--- Stated task ---
Quote each line of the records below word for word, omitting every picture.

--- Extracted records ---

· · · ·

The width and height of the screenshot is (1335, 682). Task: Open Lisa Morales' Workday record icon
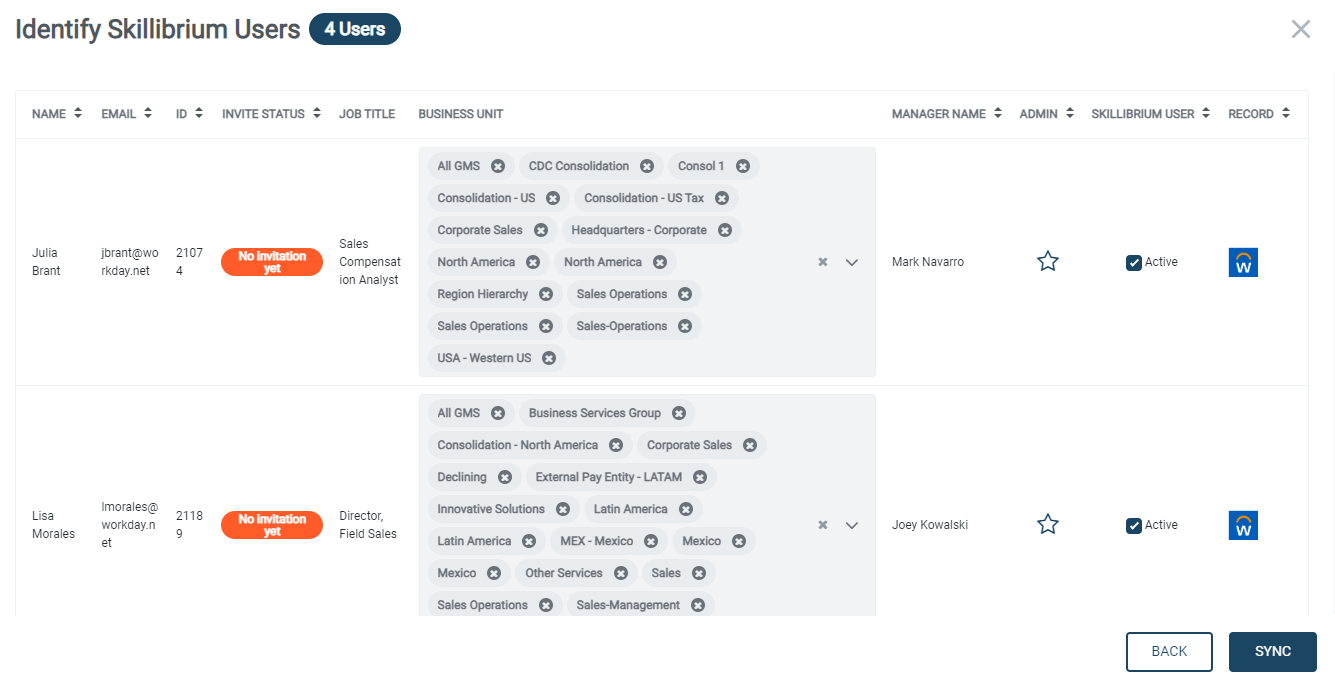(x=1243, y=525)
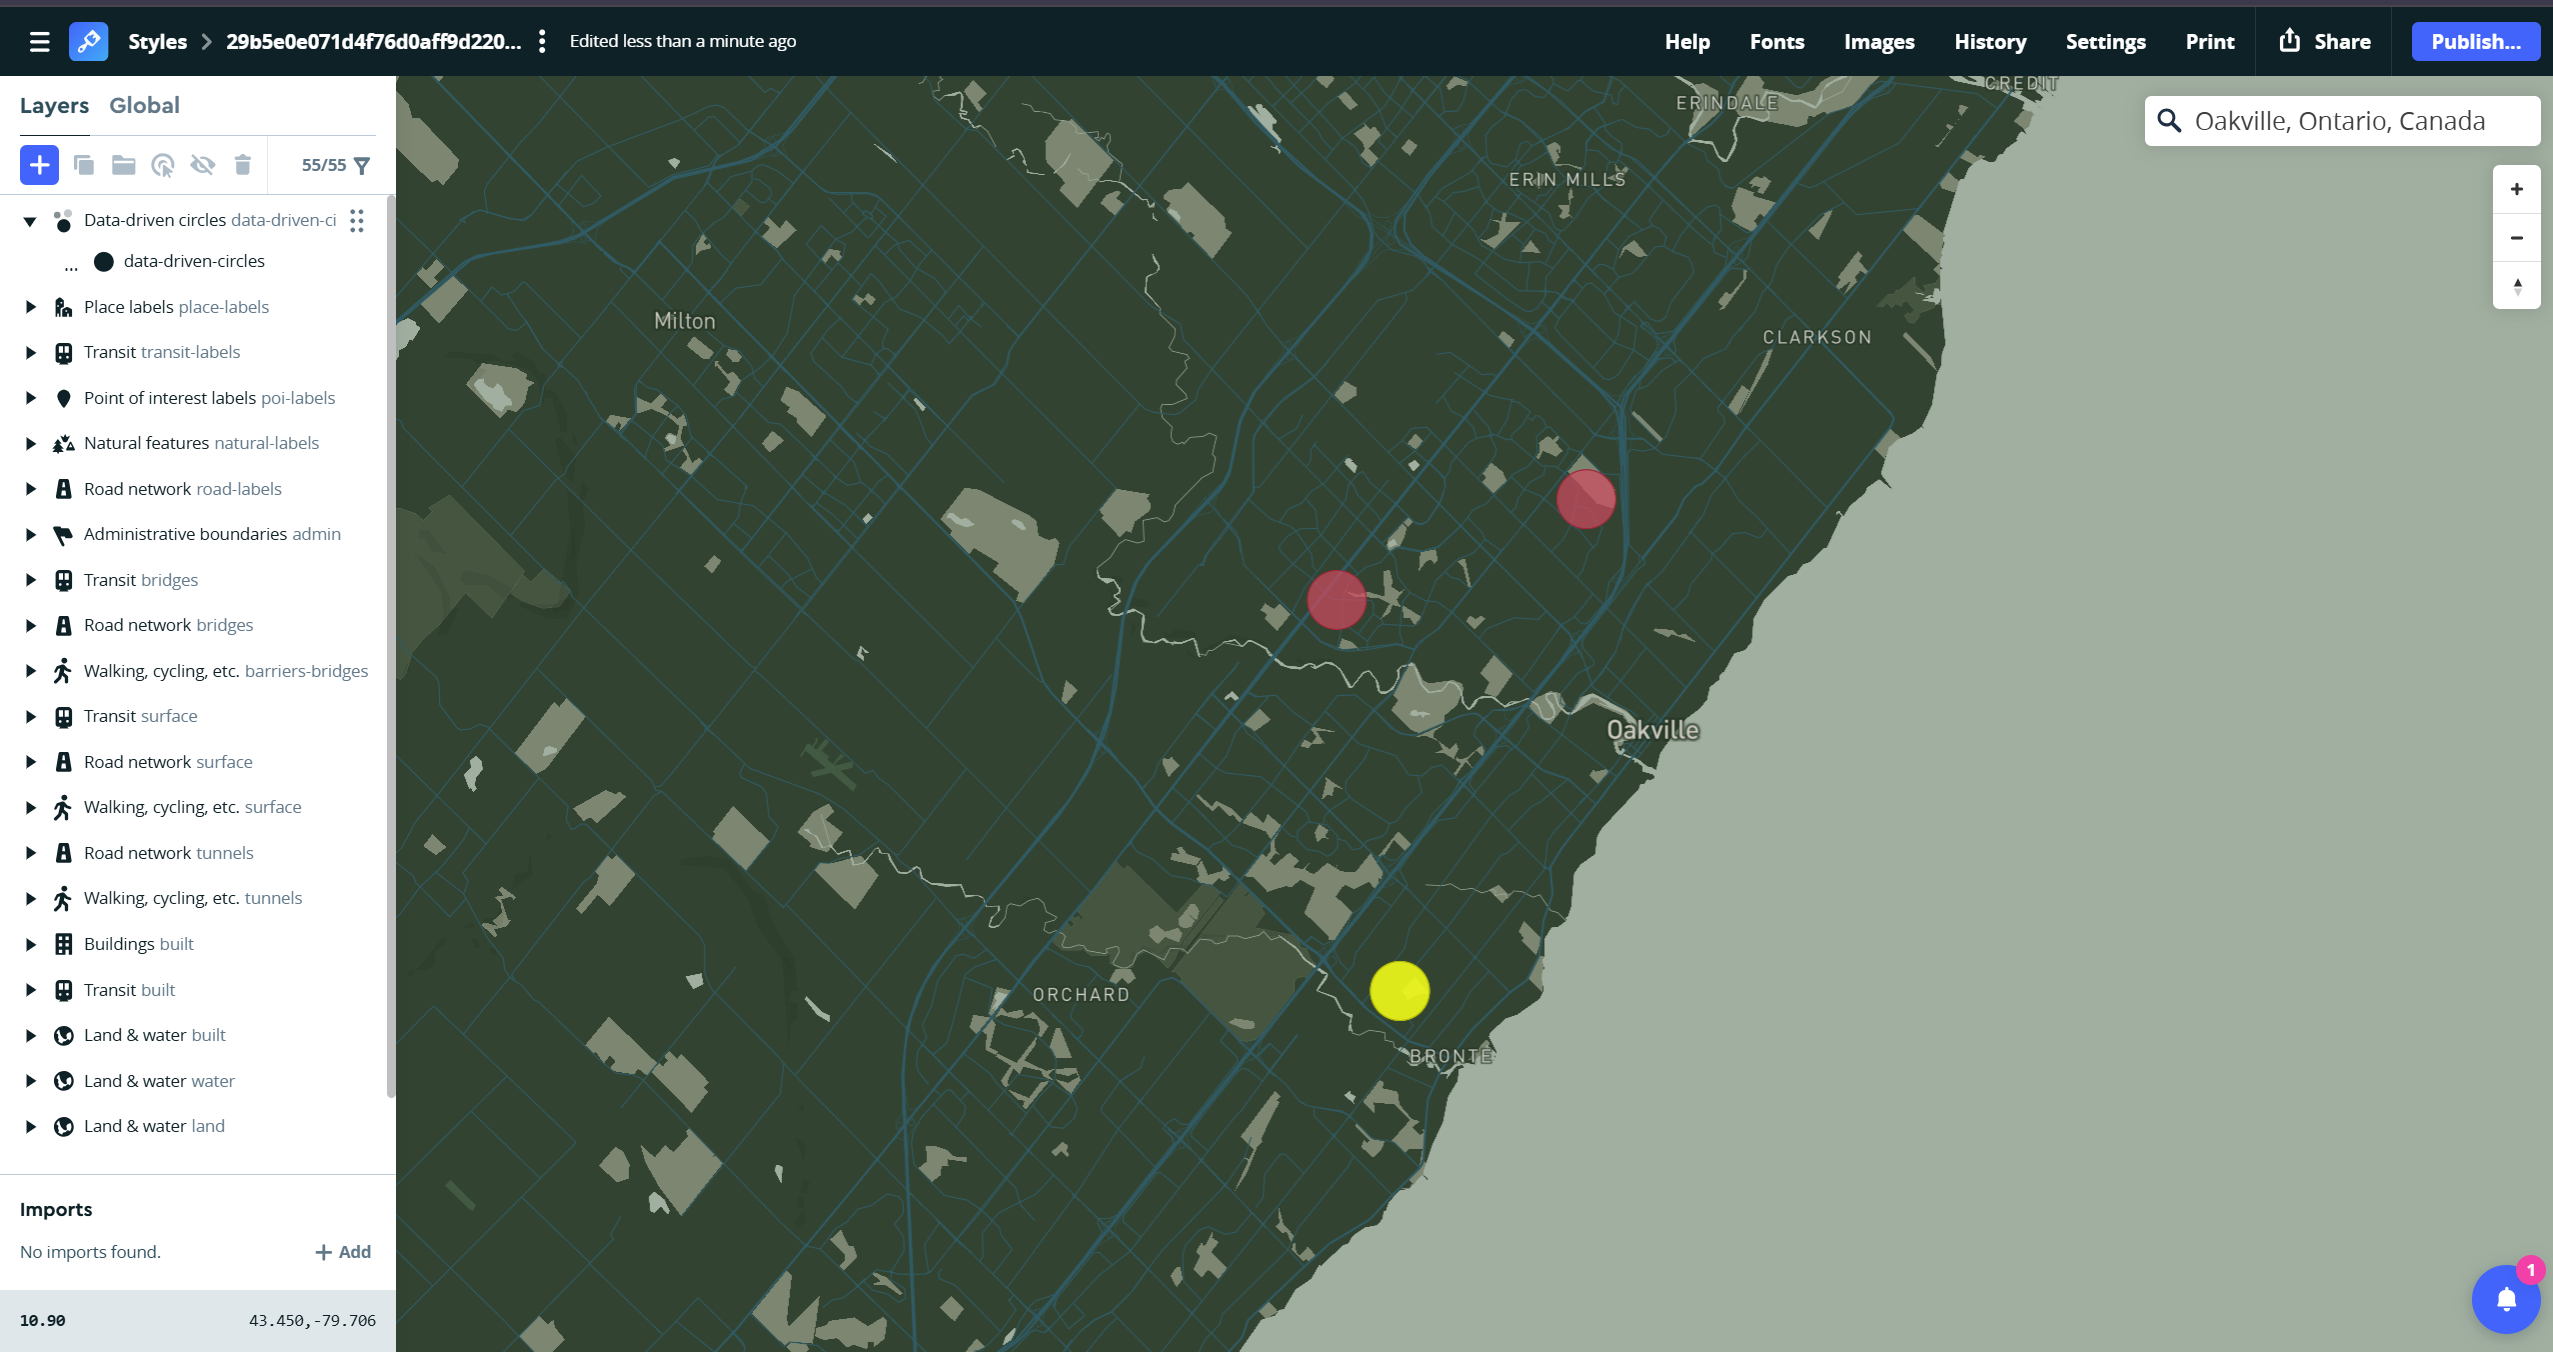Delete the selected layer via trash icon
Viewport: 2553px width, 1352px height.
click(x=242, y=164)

· · · ·

--- Exercise response ---
The width and height of the screenshot is (1335, 682). Task: Open Lisa Morales' Workday record icon
(x=1243, y=525)
Delete the selected layer via trash icon
Viewport: 2553px width, 1352px height.
click(x=242, y=164)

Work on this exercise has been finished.